Pixel coordinate grounding data
_ _ _ _
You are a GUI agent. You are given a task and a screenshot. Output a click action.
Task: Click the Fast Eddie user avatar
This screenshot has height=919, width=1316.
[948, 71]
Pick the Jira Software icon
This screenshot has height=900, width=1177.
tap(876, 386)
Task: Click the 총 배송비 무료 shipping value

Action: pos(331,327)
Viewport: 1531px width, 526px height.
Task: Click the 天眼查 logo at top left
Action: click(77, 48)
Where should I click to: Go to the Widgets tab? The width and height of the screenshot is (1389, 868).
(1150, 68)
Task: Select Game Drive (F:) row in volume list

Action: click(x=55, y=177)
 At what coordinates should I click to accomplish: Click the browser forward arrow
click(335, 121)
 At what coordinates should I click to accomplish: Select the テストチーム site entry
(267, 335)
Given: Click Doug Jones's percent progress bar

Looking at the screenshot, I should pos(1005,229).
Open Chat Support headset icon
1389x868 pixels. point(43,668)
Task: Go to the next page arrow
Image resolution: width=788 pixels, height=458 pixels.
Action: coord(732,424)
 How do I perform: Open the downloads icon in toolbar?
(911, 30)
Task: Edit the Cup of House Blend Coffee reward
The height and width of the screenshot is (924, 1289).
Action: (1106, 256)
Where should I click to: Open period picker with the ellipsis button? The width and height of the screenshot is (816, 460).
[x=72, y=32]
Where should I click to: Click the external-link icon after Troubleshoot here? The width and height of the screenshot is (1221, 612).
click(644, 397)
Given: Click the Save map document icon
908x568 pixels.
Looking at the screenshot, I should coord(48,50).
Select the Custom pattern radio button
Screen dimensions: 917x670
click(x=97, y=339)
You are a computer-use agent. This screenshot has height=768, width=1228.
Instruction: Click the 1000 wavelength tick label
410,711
_ _ _ _
## Assignment
Which lines above contain the word "agent"? Show each of them.

## Answer space
You are a GUI agent. You are given a task and a screenshot. Output a click action.
You are a computer-use agent. This screenshot has height=768, width=1228.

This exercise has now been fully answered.